Each line from the one holding "Task: Uncheck the 更多选项 checkbox" to the last line below must be restated word for word, and no picture may be included.

___ Material to process ___

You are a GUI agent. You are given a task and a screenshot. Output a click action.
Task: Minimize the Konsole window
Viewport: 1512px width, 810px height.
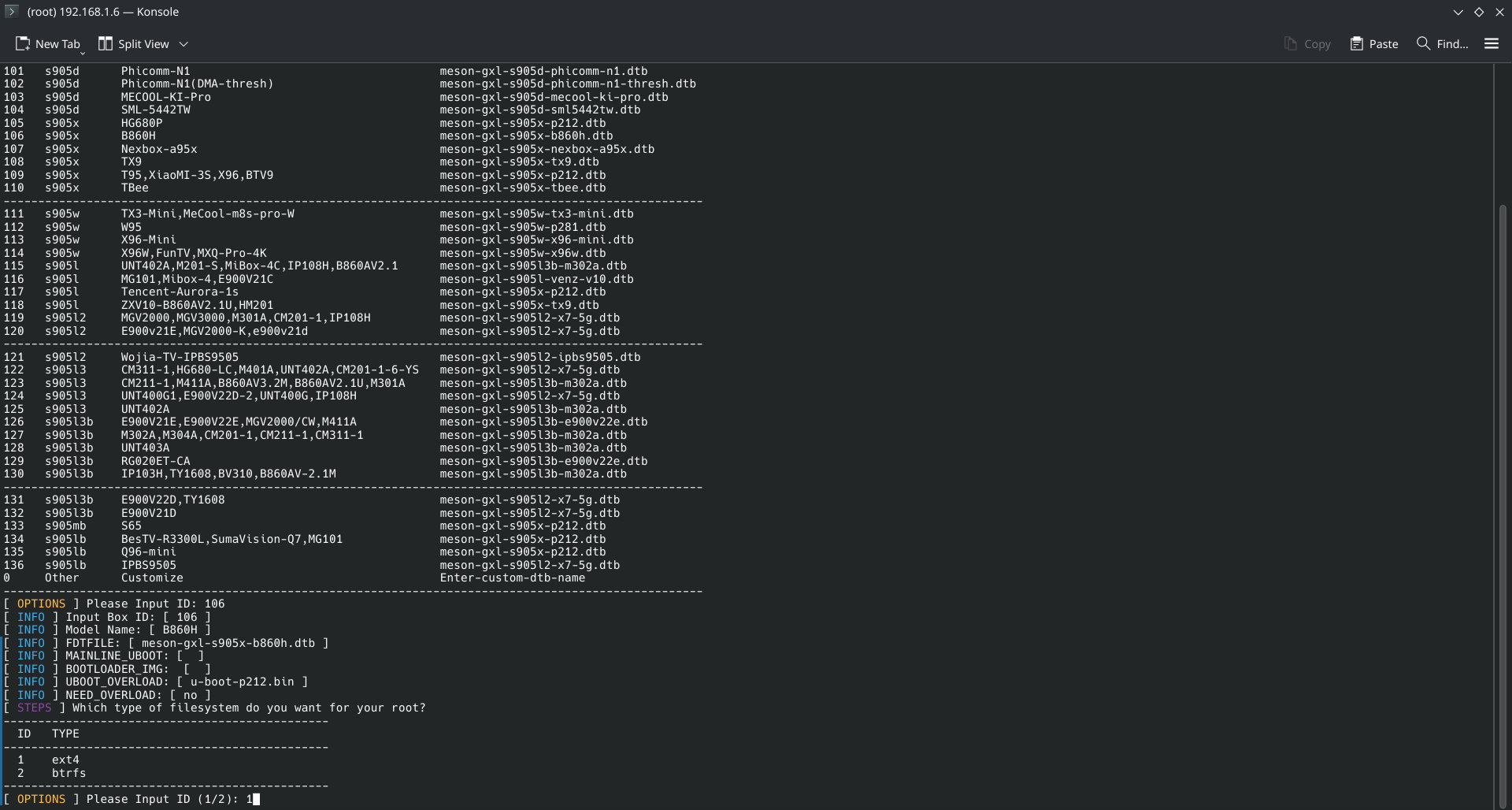[1458, 12]

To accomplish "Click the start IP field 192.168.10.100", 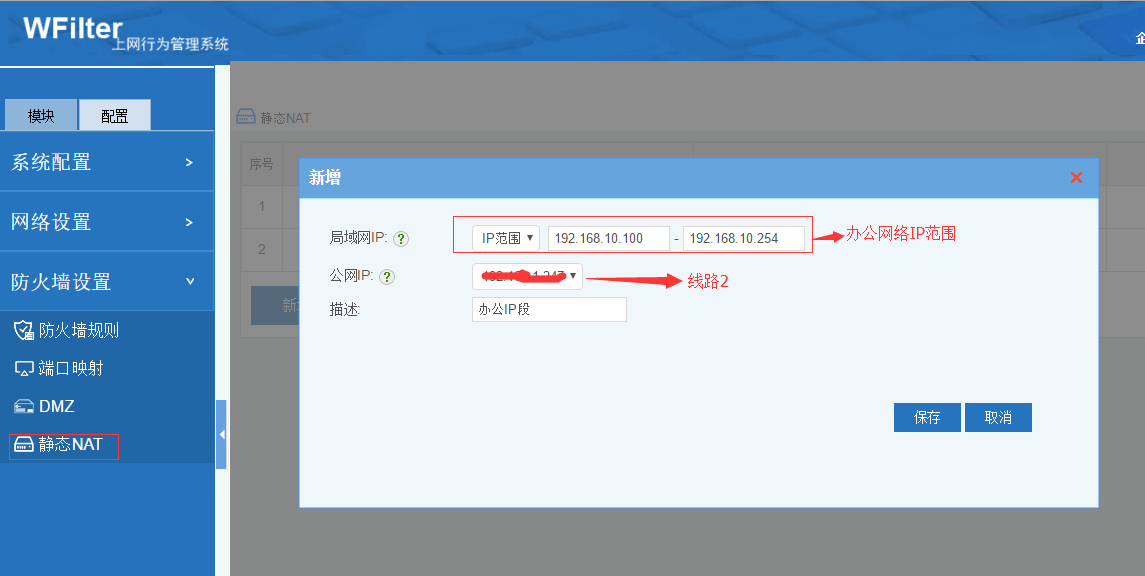I will pyautogui.click(x=609, y=238).
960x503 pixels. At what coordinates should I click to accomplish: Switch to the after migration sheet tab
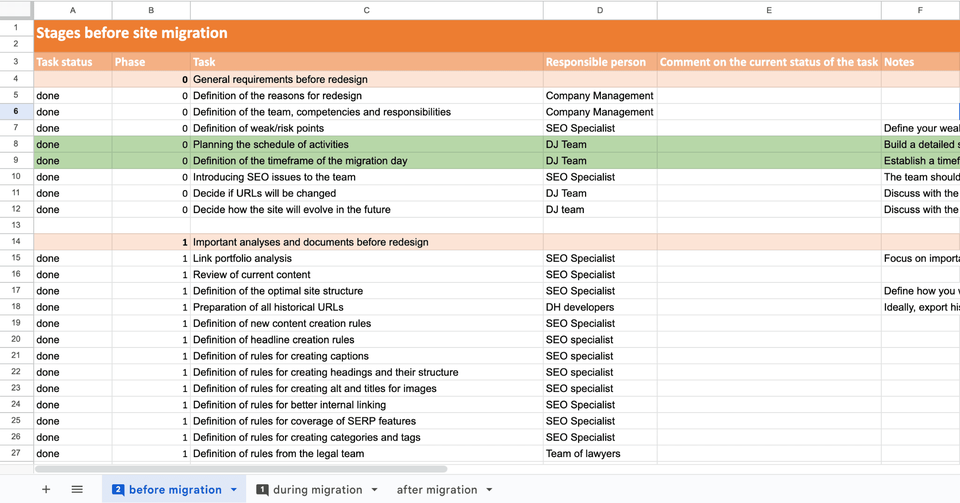(437, 490)
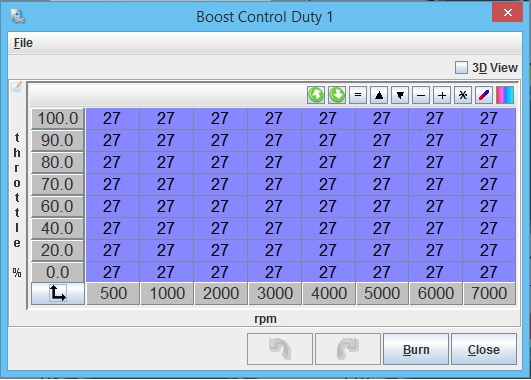Viewport: 531px width, 380px height.
Task: Click the notepad edit icon beside table
Action: (x=16, y=87)
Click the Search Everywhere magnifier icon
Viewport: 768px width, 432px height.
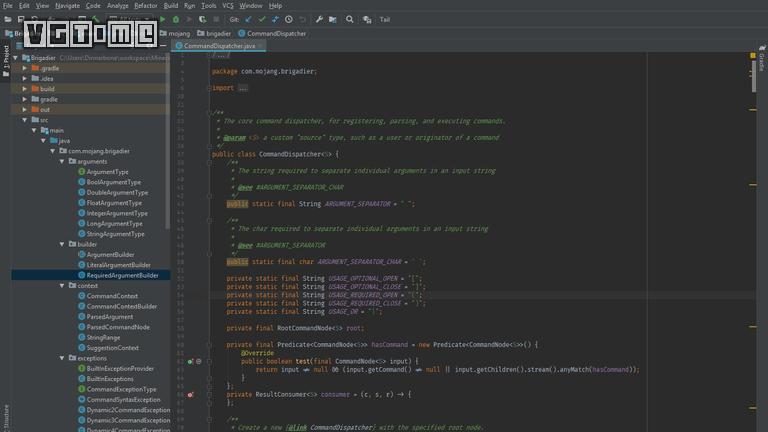(350, 19)
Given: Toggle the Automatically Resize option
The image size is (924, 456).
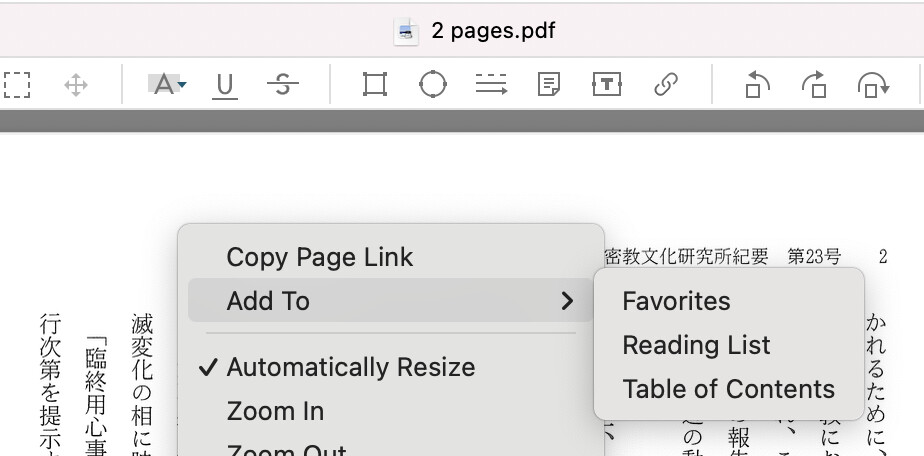Looking at the screenshot, I should (350, 367).
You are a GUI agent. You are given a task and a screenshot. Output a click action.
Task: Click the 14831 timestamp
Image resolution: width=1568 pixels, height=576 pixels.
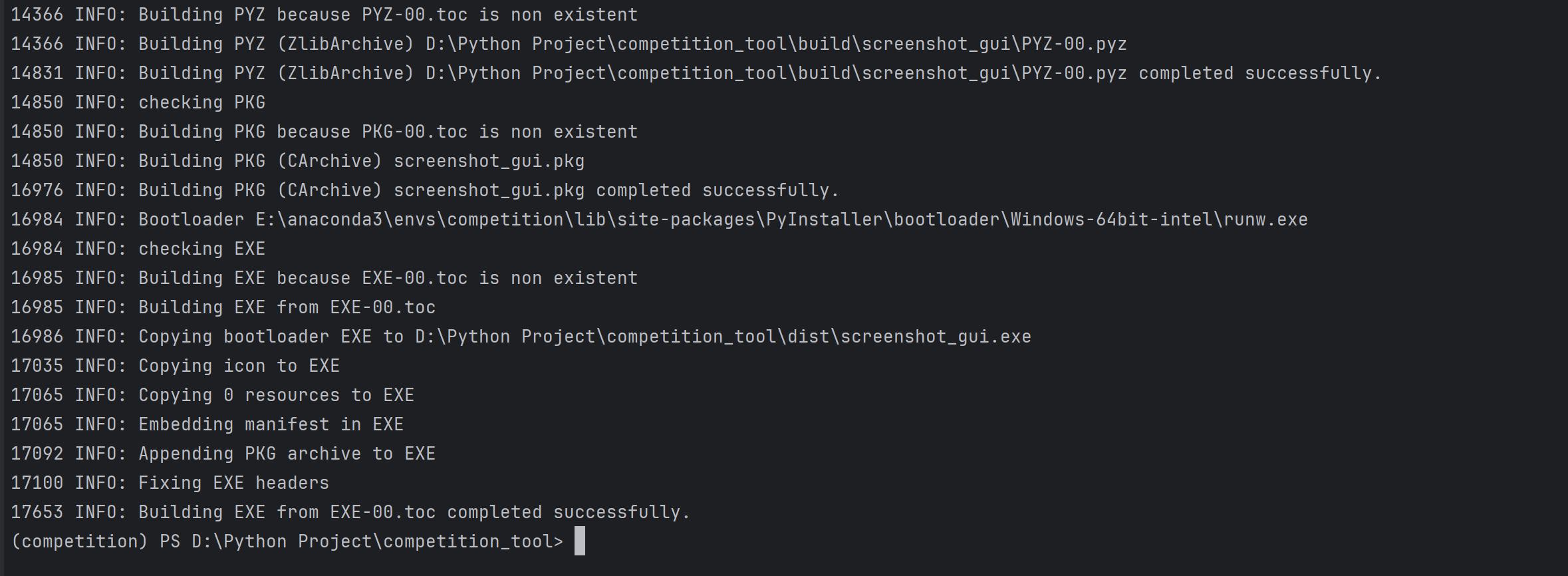(37, 73)
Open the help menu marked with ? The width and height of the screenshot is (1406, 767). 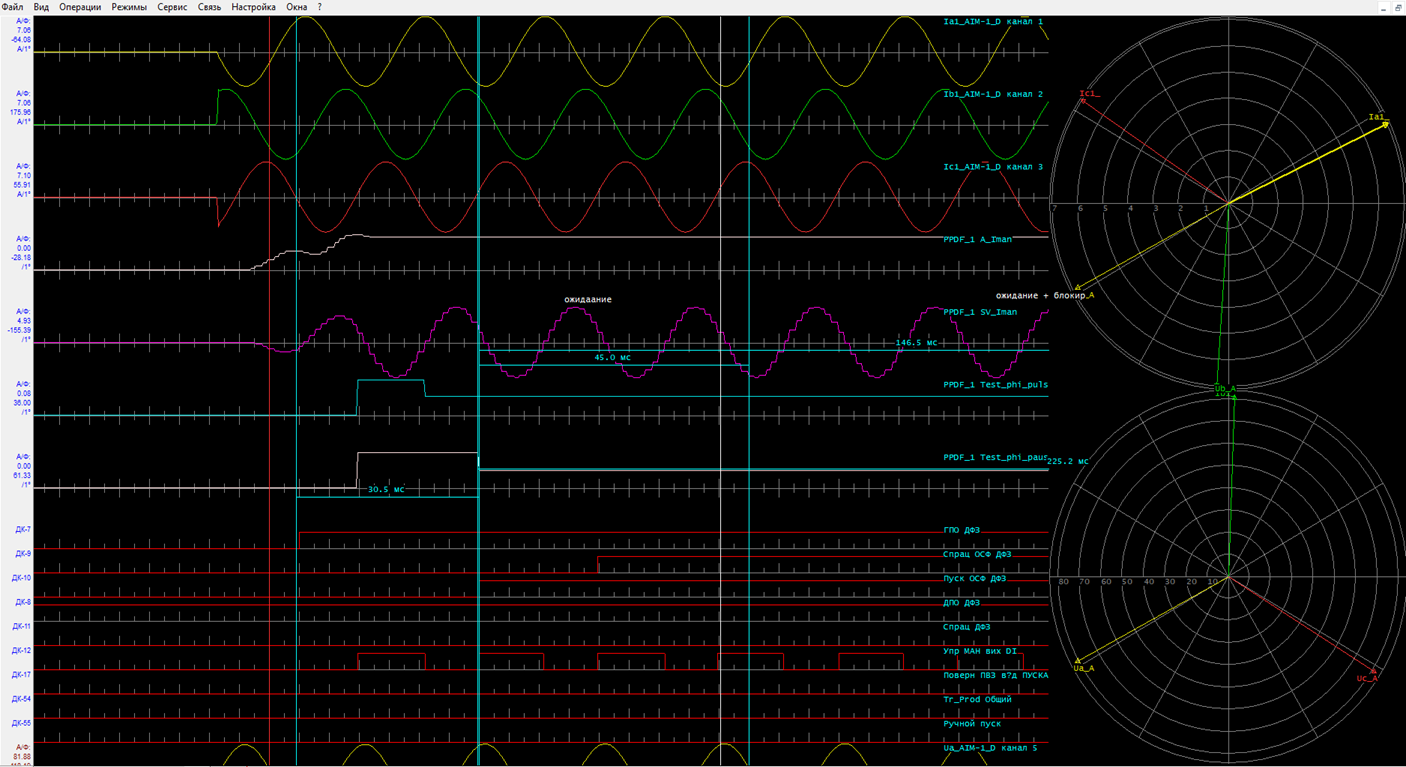pos(320,7)
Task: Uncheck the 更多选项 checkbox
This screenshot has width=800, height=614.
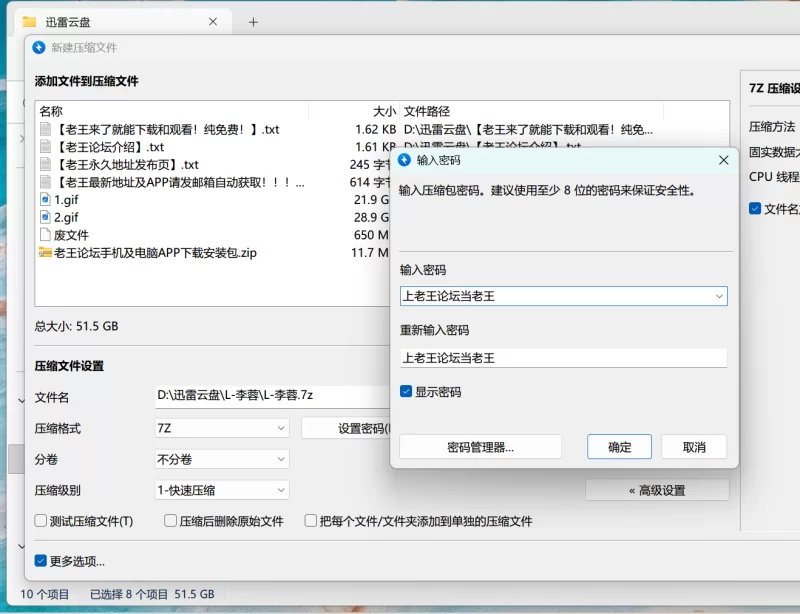Action: click(x=41, y=561)
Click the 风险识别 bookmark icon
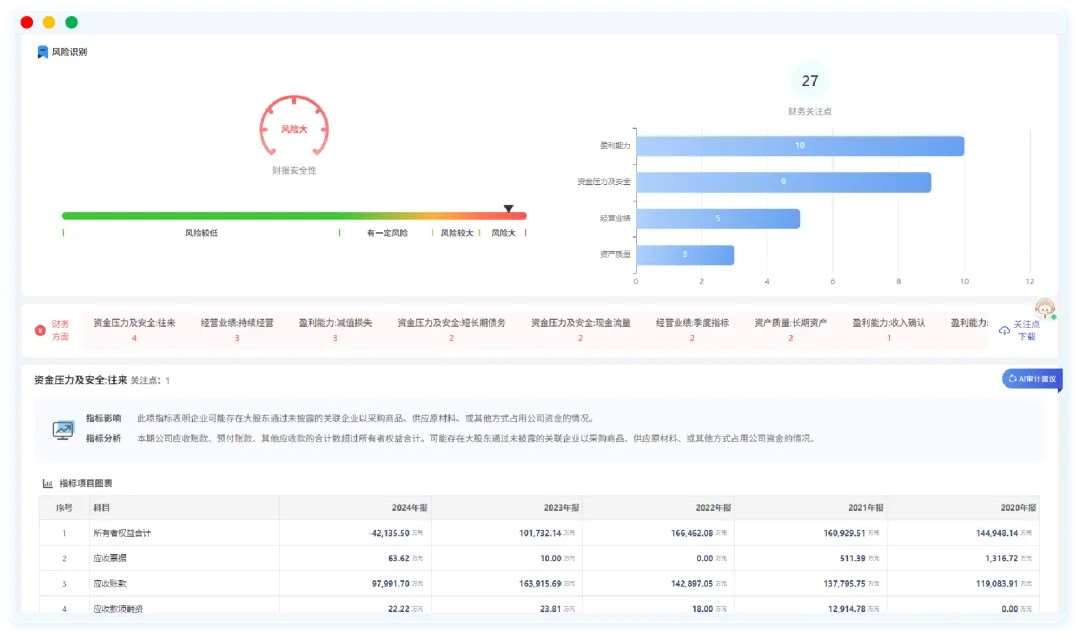This screenshot has width=1080, height=637. (x=42, y=52)
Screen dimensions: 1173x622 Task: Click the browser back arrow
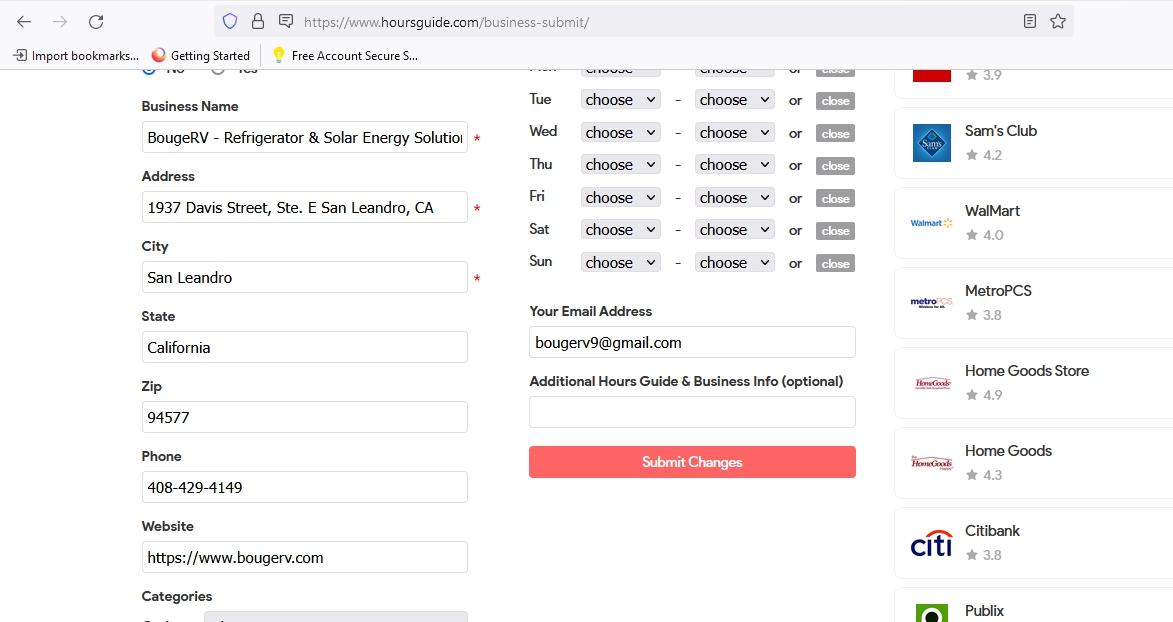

___

Exercise solution ▸
Task: Uncheck the 更多选项 checkbox
This screenshot has width=800, height=614.
Action: click(x=41, y=561)
Click the 风险识别 bookmark icon
This screenshot has width=1080, height=637. (x=42, y=52)
Screen dimensions: 1173x622 Task: Click the browser back arrow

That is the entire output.